La problematica era stata altresì sollevata da un gruppo di quasi una ventina di supplenti accompagnati dal Sindacato VPOD, i quali lo scorso 20 febbraio 2025 avevano scritto al Governo chiedendo appunto l’adozione di un regime transitorio a favore dei docenti più penalizzati. Al momento dell’assunzione e fino al 31 dicembre 2024, tenendo duro anche davanti ad acciacchi per continuare la supplenza, essi avevano infatti confidato in una stabilizzazione del rapporto d’impiego nel semestre successivo.
Di fronte alla stortura denunciata, che rappresenta solo l’aspetto manifestamente più penalizzante della soppressione della conversione delle supplenze in incarico dalla 17a settimana, il Governo appare gravosamente silente: un silenzio che ormai, oltre a lasciare presagire un rifiuto della richiesta di un regime transitorio, denota anche un’irriguardosa chiusura rispetto agli estensori della lettera aperta.
Numerose/i supplenti, seppur avendo di fatto ricoperto la funzione dei docenti titolari, dopo quasi sei mesi di incertezza finirebbero così per continuare a lavorare in una situazione di precarietà (nessuna copertura in caso di malattia, ecc.). Rimarchiamo che una simile inazione del Consiglio di Stato risulta a maggior ragione irresponsabile, considerate le ormai note difficoltà occupazionali che stanno sempre più colpendo i giovani docenti (sovente portati a ricorrere proprio alle supplenze).

Dati forniti:
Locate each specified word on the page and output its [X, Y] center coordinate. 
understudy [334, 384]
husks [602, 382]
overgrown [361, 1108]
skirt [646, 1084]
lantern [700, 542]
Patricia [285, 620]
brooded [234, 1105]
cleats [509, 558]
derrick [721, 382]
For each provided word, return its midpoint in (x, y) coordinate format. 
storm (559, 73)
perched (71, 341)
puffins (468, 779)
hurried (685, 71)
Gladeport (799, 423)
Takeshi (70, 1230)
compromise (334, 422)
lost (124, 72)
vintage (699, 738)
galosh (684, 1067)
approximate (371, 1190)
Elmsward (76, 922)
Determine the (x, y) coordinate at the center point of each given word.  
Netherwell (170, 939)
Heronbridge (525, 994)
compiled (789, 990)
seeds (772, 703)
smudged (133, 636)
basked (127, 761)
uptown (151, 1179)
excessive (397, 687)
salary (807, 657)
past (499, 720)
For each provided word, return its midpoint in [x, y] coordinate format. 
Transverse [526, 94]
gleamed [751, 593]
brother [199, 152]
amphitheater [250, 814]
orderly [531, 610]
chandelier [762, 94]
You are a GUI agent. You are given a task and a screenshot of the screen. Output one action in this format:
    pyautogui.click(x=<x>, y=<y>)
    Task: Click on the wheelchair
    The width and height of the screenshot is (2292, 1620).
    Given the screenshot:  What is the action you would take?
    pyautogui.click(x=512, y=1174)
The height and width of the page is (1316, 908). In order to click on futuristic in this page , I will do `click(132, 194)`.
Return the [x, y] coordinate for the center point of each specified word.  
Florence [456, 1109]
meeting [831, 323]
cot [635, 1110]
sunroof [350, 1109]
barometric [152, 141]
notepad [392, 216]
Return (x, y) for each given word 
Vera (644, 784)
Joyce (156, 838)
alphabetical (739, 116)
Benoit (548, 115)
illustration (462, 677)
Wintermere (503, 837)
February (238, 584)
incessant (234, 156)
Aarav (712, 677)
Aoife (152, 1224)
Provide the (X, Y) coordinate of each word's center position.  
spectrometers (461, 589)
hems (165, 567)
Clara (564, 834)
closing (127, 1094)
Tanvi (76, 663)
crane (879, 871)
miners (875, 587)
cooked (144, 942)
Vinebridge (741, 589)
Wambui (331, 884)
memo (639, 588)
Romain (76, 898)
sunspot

Istruzioni di lavoro:
1. Riscrivi in forma più breve il paragrafo del brano che inizia con "La problematica era stata altresì sollevata", mantenendone i fatti principali.
2. Riporta dal brano il passo che va da "Di fronte alla" fino a "della lettera aperta." compreso.
I dati non hanno alcun ruolo in questo esercizio.

Risposte agli esercizi:
1. Il 20 febbraio 2025 quasi una ventina di supplenti, accompagnati dal Sindacato VPOD, avevano scritto al Governo chiedendo un regime transitorio per i docenti più penalizzati. Dall'assunzione fino al 31 dicembre 2024 avevano continuato la supplenza nonostante gli acciacchi, confidando in una stabilizzazione del rapporto d'impiego nel semestre successivo.

2.
Di fronte alla stortura denunciata, che rappresenta solo l’aspetto manifestamente più penalizzante della soppressione della conversione delle supplenze in incarico dalla 17a settimana, il Governo appare gravosamente silente: un silenzio che ormai, oltre a lasciare presagire un rifiuto della richiesta di un regime transitorio, denota anche un’irriguardosa chiusura rispetto agli estensori della lettera aperta.